## What needs to be done
Whatever lies between the line that holds "Task: Place cursor" and the final line of the records below, both included, should be repeated exactly; leave out the pictures and add nothing.

## Given information

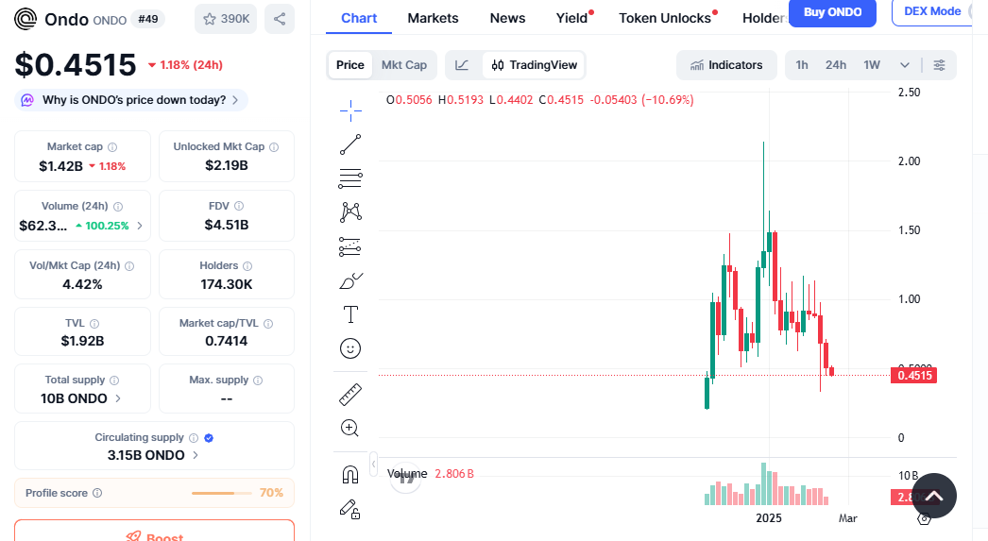Viewport: 988px width, 541px height.
Task: Enable magnet mode on the chart
Action: [x=350, y=474]
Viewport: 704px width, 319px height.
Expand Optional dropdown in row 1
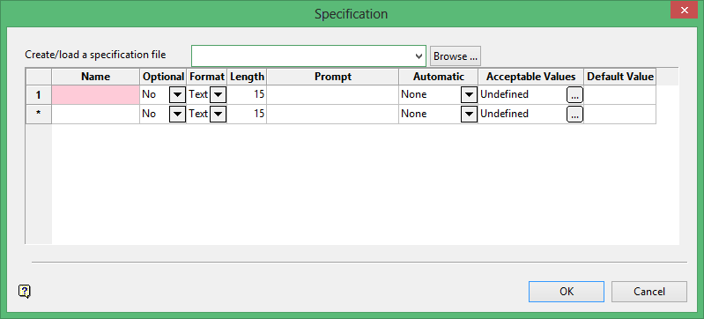pyautogui.click(x=177, y=95)
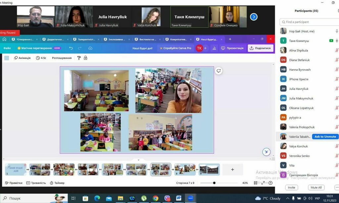Click the Canva undo arrow
The height and width of the screenshot is (203, 339).
[x=71, y=48]
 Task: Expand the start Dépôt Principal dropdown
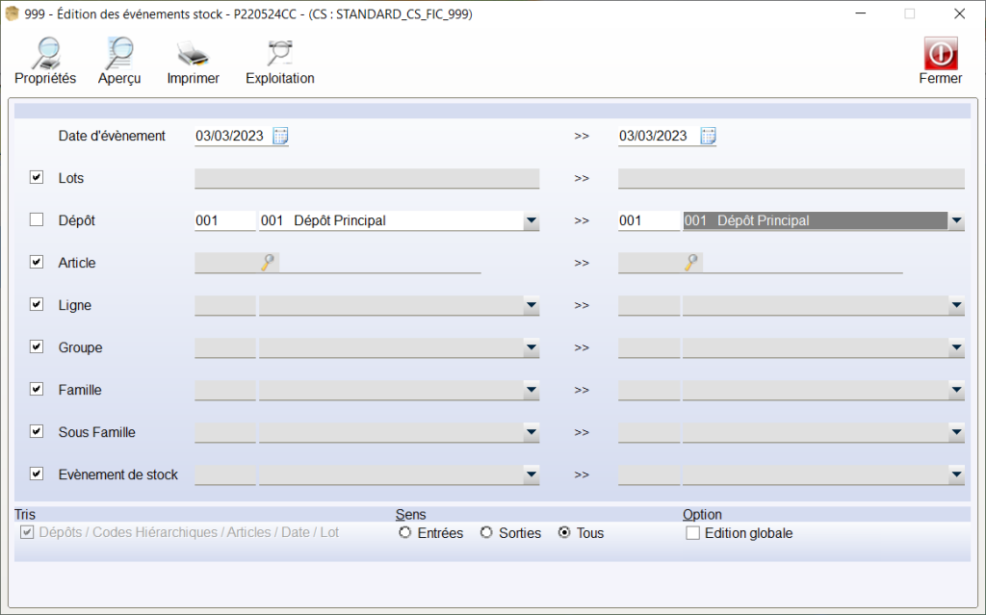coord(531,221)
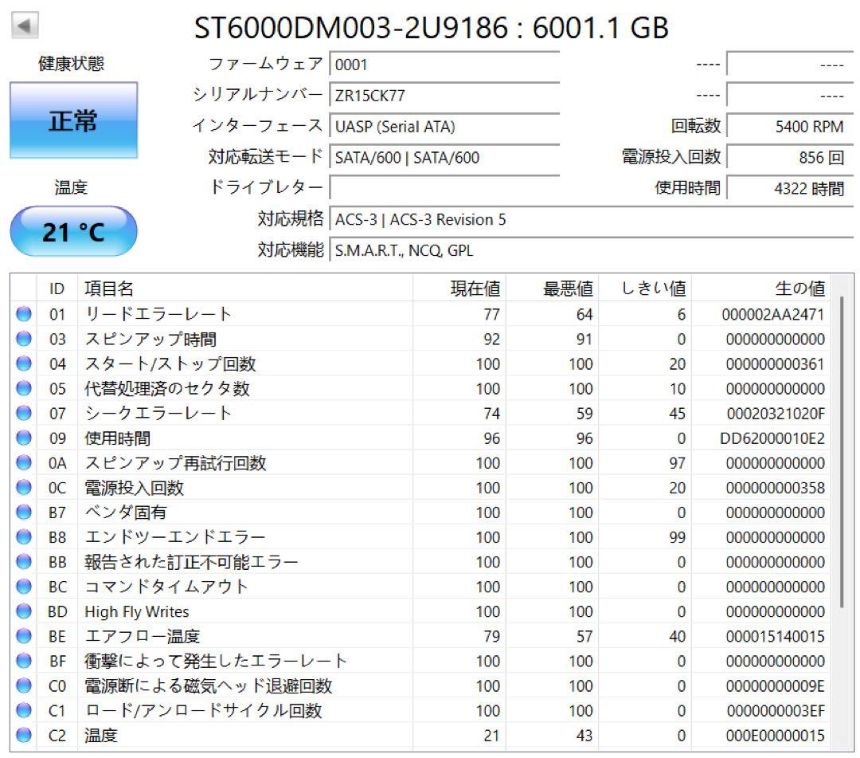Select the ファームウェア input field
Image resolution: width=860 pixels, height=758 pixels.
(446, 65)
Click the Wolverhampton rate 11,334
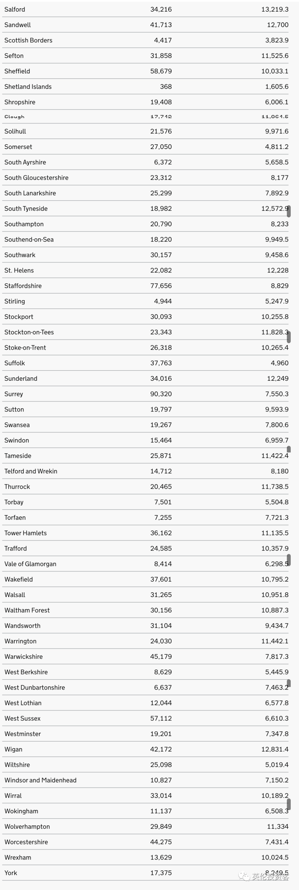Viewport: 299px width, 890px height. 278,826
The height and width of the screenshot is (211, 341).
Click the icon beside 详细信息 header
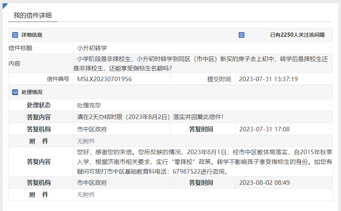[15, 35]

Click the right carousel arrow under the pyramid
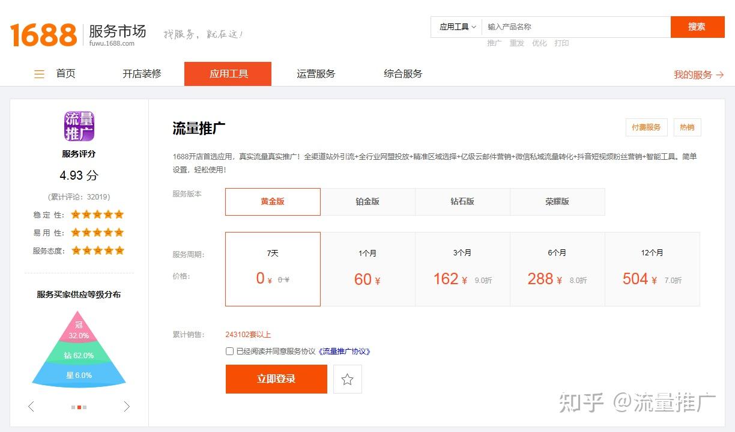click(127, 406)
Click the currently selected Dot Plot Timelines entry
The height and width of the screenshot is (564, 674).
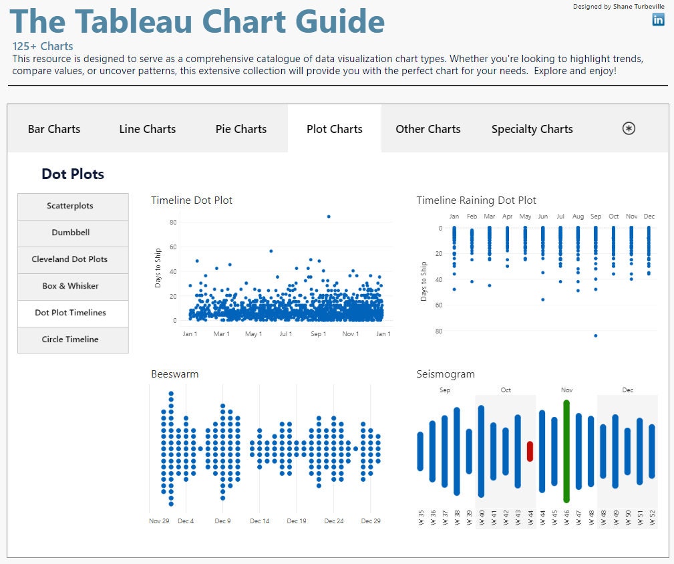[x=72, y=313]
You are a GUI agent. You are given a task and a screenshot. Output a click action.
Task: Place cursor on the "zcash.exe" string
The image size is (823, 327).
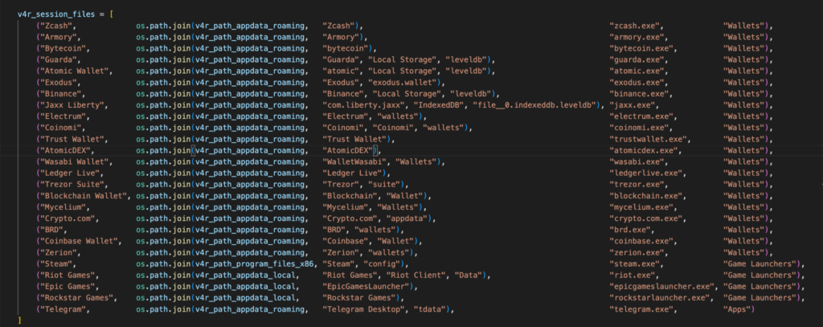(636, 27)
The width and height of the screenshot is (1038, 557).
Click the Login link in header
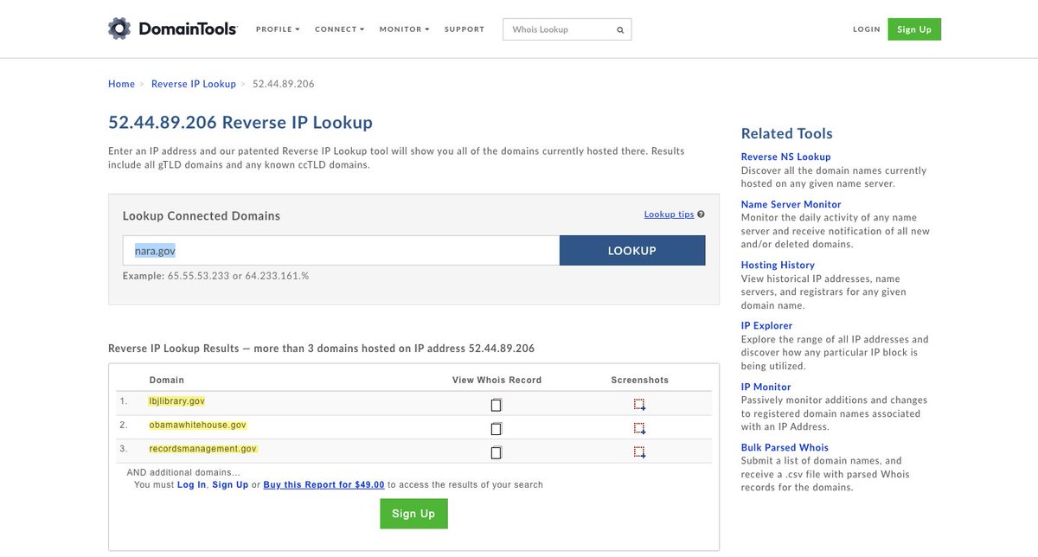click(866, 29)
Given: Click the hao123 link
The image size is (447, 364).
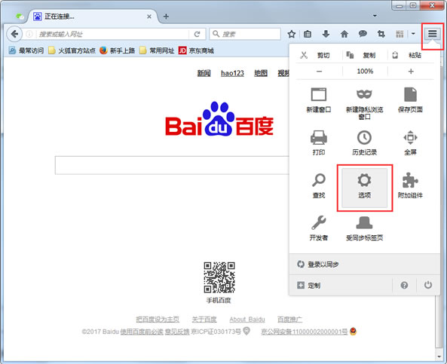Looking at the screenshot, I should pos(232,73).
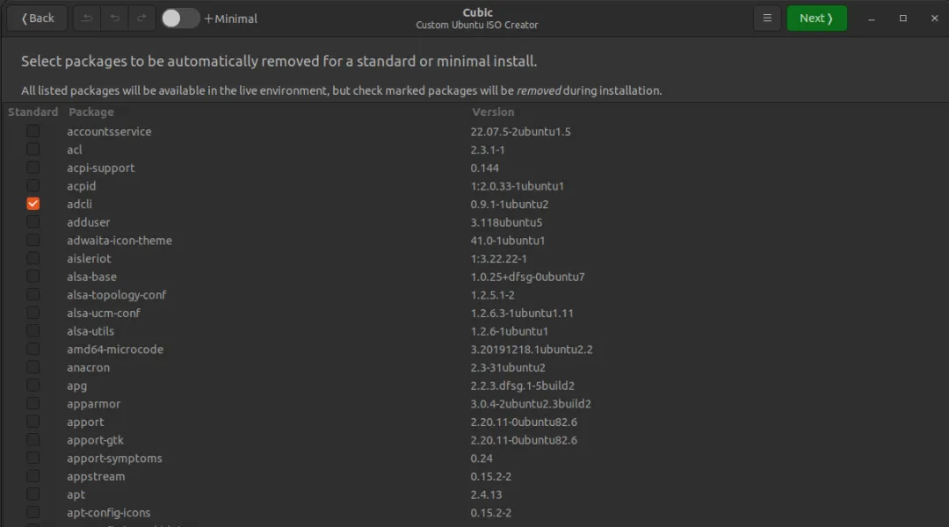
Task: Go to the Next step
Action: click(x=816, y=18)
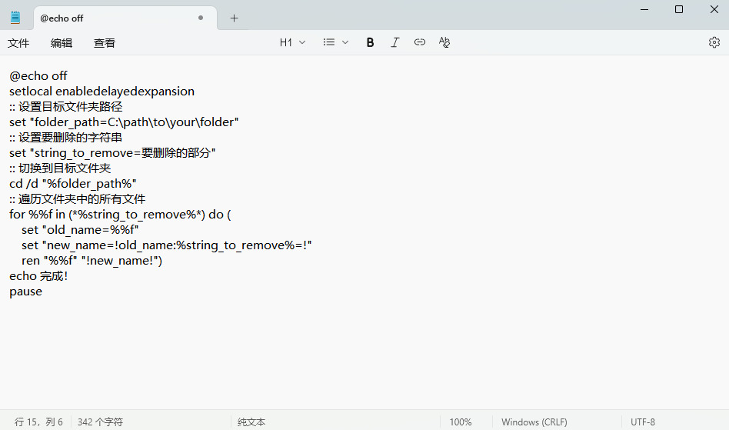This screenshot has height=430, width=729.
Task: Toggle bold formatting in the toolbar
Action: [x=370, y=43]
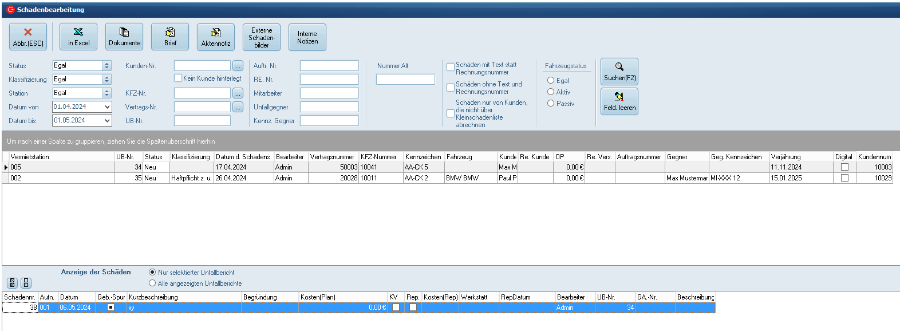Screen dimensions: 900x331
Task: Click the left expand icon under Anzeige der Schäden
Action: pyautogui.click(x=13, y=283)
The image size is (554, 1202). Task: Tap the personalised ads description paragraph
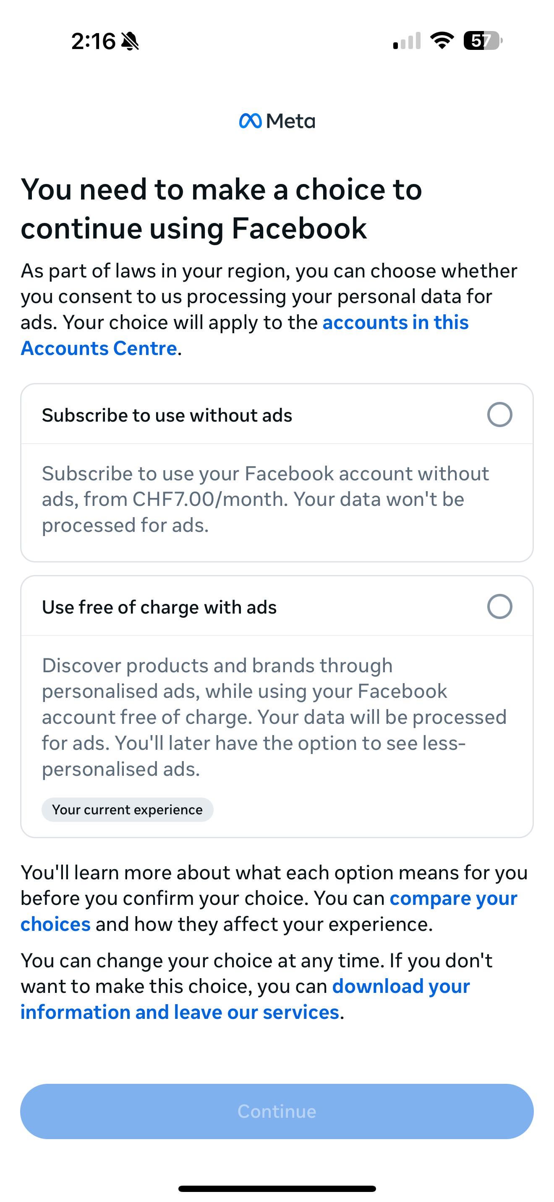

## Your response
Task: Place cursor on the "zcash.exe" string
The image size is (823, 327).
(636, 27)
The width and height of the screenshot is (1038, 557).
Click the Login link in header
click(866, 29)
Given: Click the hao123 link
The image size is (447, 364).
Looking at the screenshot, I should pos(232,73).
Task: Go to the Next step
Action: click(x=816, y=18)
This screenshot has height=430, width=729.
Task: Toggle bold formatting in the toolbar
Action: [x=370, y=43]
Screen dimensions: 900x331
Task: Click the left expand icon under Anzeige der Schäden
Action: pyautogui.click(x=13, y=283)
The image size is (554, 1202). Task: Tap the personalised ads description paragraph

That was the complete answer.